A poupança refere-se ao dinheiro que deixamos de lado depois de retirarmos as despesas ao rendimento disponível. Também podemos associar a poupança a um seguro, a uma forma de transferir risco ou a uma opção sobre o futuro. Do ponto de vista económico, onde o consumo desempenha um papel importante, a poupança significa adiar consumo.

Certo é que a poupança contribui para o bem-estar financeiro e para o estilo de vida. É uma espécie de energia renovável que é preciso alimentar. Por isso: Pay yourself first!

PUB • CONTINUE A LER A SEGUIR

O que significa definirmos a poupança como prioridade?

É um ato de empreendedorismo. Significa:

  • Colocar a poupança à frente do consumo;
  • Definir quanto vamos poupar e só depois quanto vamos gastar.

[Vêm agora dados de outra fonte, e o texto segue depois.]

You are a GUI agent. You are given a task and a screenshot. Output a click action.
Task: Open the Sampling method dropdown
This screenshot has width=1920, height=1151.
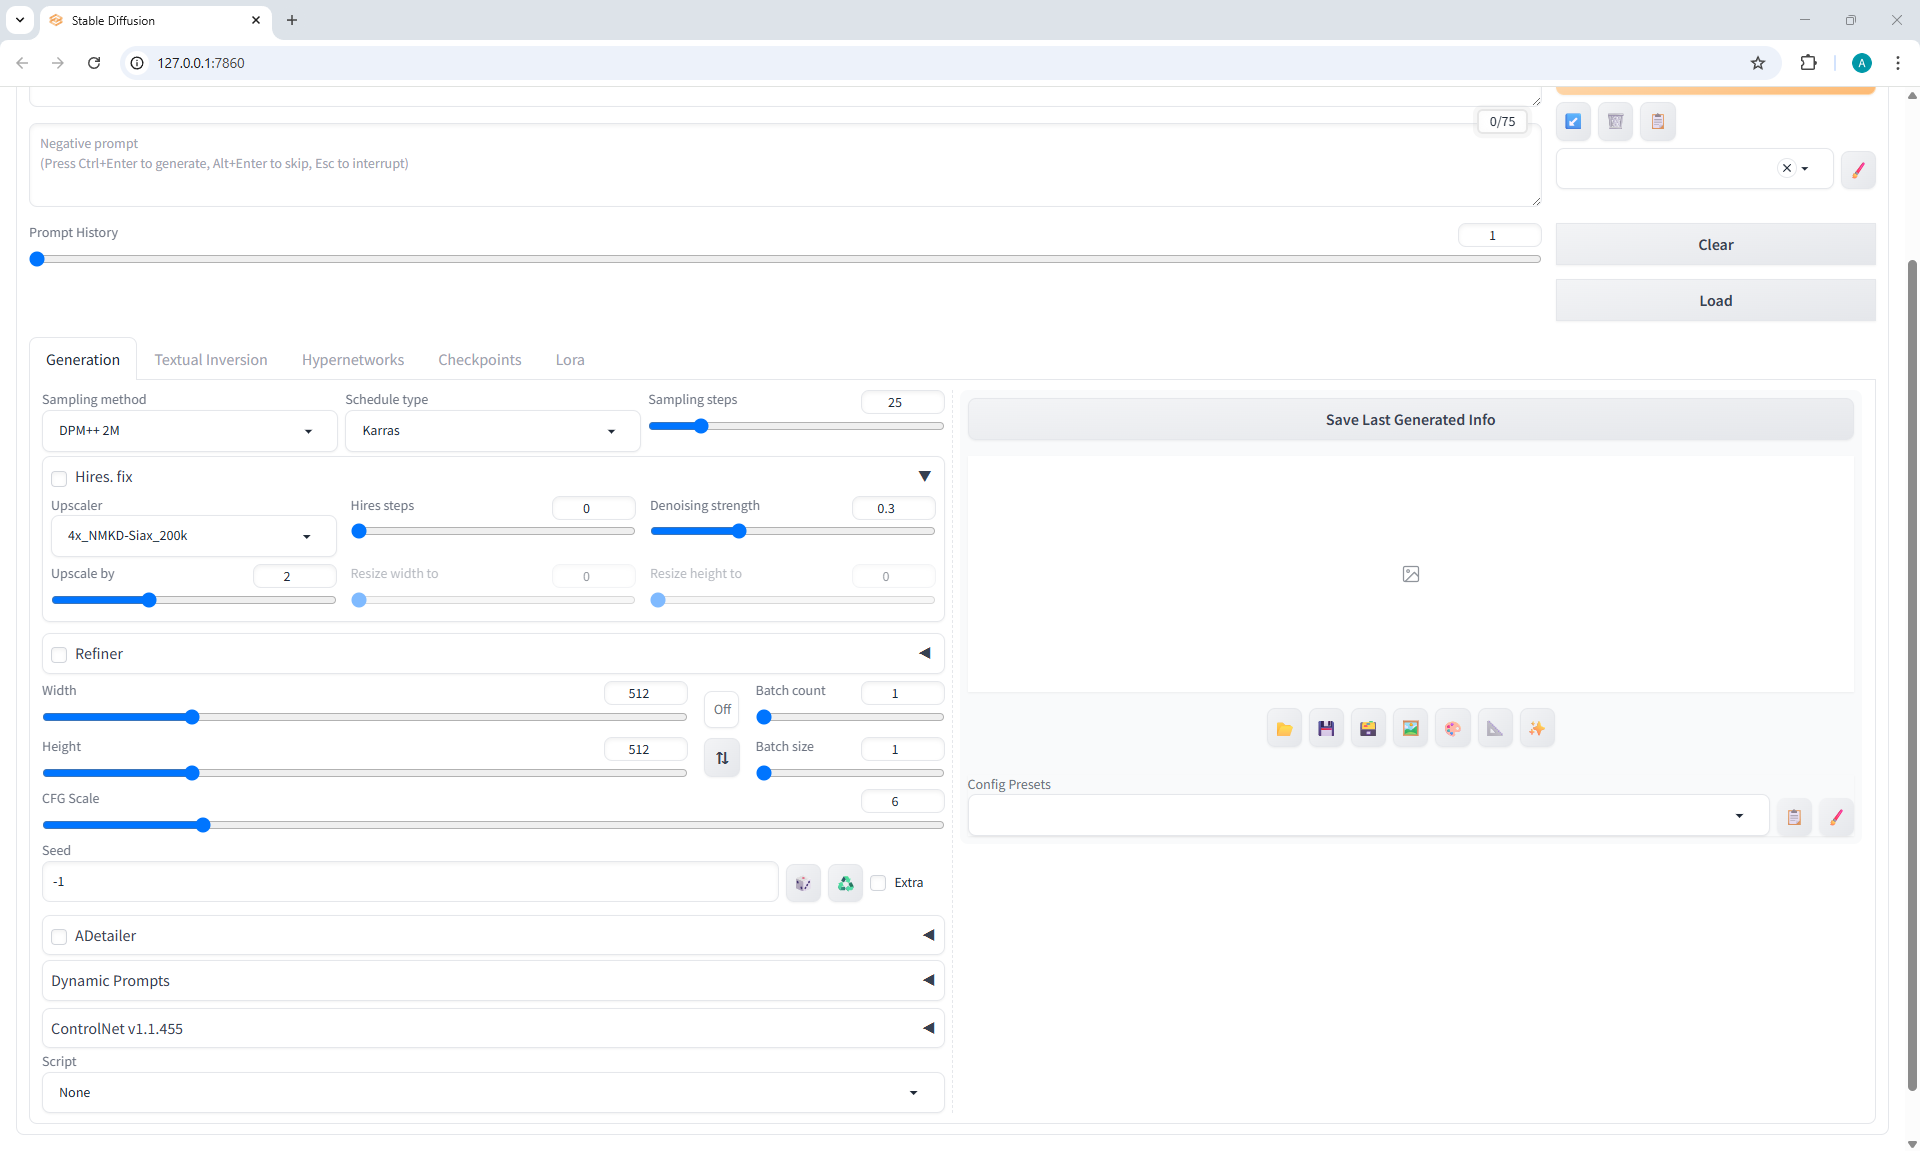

Consideremos então três razões para poupar:

  • Concretização de objetivos;
  • Constituição de um fundo de emergência para situações inesperadas;
  • Satisfação pessoal – o património invisível que nos permite consumir e manter ou melhorar o estilo de vida no futuro.

A poupança para a independência financeira

A poupança pode ser construída ao longo dos anos, mas também pode ser herdada, transferida entre gerações, seja na forma de dinheiro ou de bens reais.

A construção e gestão da poupança envolve a seleção de instrumentos ou tipologias de investimento, tais como depósitos a prazo, fundos de investimento ou ETF, PPR, seguros, o investimento direto numa carteira de ações, obrigações ou matérias-primas. Mas também investimentos alternativos em imobiliário, arte, ouro, bitcoin, NFT ou outros que possibilitem obter remuneração de acordo com a nossa tolerância ao risco e preferências.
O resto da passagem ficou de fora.